→ Task to carry out: Up to and including the line with "Task: Click the Metabob mascot logo icon", please reproduce the lines below exactly, beginning with the first.

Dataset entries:
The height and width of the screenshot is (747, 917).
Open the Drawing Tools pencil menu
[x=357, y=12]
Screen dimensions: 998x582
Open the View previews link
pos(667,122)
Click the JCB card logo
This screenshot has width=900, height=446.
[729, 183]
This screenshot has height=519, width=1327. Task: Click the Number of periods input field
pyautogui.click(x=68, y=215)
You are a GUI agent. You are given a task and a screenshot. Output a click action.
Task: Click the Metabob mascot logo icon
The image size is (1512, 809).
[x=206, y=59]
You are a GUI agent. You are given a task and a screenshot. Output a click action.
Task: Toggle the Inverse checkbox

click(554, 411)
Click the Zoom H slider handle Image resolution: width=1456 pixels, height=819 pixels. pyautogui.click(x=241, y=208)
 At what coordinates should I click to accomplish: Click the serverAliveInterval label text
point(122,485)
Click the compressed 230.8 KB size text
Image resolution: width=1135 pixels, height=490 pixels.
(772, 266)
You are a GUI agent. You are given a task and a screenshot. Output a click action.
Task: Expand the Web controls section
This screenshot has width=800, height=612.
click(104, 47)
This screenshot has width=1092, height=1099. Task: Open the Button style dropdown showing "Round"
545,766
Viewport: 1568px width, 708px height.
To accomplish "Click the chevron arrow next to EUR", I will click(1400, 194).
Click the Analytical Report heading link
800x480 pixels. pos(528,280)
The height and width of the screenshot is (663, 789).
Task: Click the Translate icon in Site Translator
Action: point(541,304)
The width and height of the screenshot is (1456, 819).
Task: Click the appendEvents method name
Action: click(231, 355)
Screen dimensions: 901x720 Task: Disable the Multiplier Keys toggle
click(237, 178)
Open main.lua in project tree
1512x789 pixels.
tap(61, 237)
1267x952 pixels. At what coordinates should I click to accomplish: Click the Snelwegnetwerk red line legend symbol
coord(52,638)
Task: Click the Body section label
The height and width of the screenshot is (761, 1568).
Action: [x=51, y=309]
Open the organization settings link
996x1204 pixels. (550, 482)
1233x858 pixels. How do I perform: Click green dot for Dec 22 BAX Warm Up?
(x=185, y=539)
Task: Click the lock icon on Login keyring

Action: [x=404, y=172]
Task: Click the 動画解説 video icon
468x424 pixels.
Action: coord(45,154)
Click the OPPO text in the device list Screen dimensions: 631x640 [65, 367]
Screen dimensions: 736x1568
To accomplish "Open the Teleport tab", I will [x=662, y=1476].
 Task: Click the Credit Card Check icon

→ Solution for this task:
The height and width of the screenshot is (747, 917).
Open the Drawing Tools pencil menu
[x=357, y=12]
Screen dimensions: 998x582
Open the View previews link
pos(667,122)
Click the JCB card logo
This screenshot has width=900, height=446.
[729, 183]
This screenshot has height=519, width=1327. Task: Click the Number of periods input field
pyautogui.click(x=68, y=215)
You are a GUI agent. You are given a task and a screenshot. Output a click action.
Task: Click the Metabob mascot logo icon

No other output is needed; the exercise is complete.